[SOURCE INFORMATION]
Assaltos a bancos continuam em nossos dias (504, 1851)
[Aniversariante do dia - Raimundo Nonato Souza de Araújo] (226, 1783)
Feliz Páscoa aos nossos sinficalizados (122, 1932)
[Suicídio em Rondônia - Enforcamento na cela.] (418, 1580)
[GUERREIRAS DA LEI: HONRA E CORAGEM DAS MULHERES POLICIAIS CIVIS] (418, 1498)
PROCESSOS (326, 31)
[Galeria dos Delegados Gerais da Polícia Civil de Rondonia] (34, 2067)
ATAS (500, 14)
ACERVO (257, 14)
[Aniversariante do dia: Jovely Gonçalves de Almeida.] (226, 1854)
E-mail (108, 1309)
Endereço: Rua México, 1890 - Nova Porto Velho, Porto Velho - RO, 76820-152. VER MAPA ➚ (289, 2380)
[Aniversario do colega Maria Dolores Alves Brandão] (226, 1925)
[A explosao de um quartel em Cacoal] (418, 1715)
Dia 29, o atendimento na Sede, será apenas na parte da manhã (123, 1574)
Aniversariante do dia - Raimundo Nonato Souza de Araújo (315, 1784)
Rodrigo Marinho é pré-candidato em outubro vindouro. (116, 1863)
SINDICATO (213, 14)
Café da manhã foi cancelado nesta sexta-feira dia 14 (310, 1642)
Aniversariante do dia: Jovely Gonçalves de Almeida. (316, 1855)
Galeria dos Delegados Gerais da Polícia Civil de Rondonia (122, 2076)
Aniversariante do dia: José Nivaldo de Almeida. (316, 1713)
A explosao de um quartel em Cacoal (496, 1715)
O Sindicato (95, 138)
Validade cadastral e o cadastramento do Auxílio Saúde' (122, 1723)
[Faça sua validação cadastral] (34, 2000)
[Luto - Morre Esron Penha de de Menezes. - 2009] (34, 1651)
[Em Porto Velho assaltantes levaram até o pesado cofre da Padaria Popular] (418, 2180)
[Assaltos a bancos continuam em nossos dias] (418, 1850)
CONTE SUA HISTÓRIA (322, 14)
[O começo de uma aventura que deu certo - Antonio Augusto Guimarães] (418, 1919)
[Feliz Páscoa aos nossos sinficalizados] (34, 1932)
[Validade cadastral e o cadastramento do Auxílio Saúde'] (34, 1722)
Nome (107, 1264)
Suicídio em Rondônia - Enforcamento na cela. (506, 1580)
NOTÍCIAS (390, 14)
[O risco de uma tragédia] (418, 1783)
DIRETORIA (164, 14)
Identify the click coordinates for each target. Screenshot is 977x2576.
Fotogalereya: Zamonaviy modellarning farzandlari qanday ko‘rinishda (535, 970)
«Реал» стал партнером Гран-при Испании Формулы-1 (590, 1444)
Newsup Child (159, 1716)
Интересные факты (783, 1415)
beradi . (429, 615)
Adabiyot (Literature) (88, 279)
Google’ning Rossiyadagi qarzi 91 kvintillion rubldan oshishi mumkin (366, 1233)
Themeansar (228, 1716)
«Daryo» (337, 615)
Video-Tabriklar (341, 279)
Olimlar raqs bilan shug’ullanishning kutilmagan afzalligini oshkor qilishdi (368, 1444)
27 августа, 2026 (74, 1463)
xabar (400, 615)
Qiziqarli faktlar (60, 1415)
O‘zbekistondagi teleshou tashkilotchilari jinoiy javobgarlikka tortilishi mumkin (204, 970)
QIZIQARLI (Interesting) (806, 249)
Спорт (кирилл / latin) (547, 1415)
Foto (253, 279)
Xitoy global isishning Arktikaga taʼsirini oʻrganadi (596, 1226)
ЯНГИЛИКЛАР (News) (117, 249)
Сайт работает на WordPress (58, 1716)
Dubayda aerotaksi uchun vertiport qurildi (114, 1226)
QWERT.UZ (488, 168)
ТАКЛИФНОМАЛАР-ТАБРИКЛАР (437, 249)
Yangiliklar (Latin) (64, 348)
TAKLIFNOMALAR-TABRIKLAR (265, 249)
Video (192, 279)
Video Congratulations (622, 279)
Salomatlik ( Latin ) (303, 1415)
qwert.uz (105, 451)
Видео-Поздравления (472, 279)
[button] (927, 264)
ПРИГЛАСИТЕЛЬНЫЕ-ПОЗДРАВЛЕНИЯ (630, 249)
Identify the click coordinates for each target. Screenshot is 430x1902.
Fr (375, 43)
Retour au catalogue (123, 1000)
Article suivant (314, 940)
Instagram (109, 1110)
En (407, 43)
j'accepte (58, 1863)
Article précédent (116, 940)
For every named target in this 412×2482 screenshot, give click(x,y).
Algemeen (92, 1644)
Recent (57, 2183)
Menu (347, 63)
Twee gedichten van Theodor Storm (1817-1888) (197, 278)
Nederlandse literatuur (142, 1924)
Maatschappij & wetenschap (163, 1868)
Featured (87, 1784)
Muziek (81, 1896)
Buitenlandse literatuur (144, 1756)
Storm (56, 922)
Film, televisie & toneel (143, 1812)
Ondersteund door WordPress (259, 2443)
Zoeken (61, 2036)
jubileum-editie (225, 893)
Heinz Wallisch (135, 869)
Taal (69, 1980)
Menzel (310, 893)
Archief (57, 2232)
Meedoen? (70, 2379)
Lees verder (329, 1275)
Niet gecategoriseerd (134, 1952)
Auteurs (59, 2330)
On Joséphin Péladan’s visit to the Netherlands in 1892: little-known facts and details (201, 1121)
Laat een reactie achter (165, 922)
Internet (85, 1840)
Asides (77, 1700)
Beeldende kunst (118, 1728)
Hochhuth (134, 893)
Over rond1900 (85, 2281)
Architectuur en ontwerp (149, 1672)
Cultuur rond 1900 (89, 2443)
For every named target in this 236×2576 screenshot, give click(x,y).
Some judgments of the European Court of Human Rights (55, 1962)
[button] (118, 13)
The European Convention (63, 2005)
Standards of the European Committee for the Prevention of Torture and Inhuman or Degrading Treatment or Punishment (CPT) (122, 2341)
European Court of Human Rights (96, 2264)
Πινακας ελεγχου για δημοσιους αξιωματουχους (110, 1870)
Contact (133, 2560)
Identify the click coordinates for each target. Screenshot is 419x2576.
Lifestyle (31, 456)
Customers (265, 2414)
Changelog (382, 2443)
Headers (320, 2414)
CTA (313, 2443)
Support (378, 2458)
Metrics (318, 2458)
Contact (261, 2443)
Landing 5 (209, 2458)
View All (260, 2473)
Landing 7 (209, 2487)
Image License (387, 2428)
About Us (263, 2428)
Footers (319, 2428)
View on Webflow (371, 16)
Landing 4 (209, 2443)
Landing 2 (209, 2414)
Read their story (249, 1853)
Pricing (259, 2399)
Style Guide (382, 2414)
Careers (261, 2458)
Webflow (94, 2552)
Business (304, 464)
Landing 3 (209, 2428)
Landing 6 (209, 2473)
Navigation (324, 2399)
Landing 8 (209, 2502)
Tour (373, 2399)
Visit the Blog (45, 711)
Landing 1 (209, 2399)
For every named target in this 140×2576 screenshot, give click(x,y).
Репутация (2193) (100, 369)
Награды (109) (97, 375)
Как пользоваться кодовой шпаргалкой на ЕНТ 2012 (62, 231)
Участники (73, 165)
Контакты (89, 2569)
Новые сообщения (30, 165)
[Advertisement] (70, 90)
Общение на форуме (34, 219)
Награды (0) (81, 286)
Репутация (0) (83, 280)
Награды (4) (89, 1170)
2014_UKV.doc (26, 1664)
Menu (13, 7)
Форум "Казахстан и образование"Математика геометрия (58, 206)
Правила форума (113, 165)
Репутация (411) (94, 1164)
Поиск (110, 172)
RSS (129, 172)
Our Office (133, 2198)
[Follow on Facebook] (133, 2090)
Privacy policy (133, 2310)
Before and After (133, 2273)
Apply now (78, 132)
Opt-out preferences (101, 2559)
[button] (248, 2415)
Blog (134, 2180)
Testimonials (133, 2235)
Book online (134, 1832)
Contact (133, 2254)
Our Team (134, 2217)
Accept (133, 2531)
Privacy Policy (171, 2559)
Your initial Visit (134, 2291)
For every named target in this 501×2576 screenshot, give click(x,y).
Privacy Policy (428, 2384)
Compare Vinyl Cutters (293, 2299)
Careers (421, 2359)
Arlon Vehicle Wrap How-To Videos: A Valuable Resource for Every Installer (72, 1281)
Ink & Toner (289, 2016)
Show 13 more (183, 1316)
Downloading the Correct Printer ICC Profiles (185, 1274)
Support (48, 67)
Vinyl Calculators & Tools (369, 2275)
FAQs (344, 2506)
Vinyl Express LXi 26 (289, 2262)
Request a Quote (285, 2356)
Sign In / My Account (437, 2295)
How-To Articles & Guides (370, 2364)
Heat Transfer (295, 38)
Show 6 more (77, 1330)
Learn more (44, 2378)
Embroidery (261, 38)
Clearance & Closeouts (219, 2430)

[WHAT THE EXERCISE ASKS] Give the count of lines above that include the word "this", stating no other information.

[PROBLEM SOLUTION] 4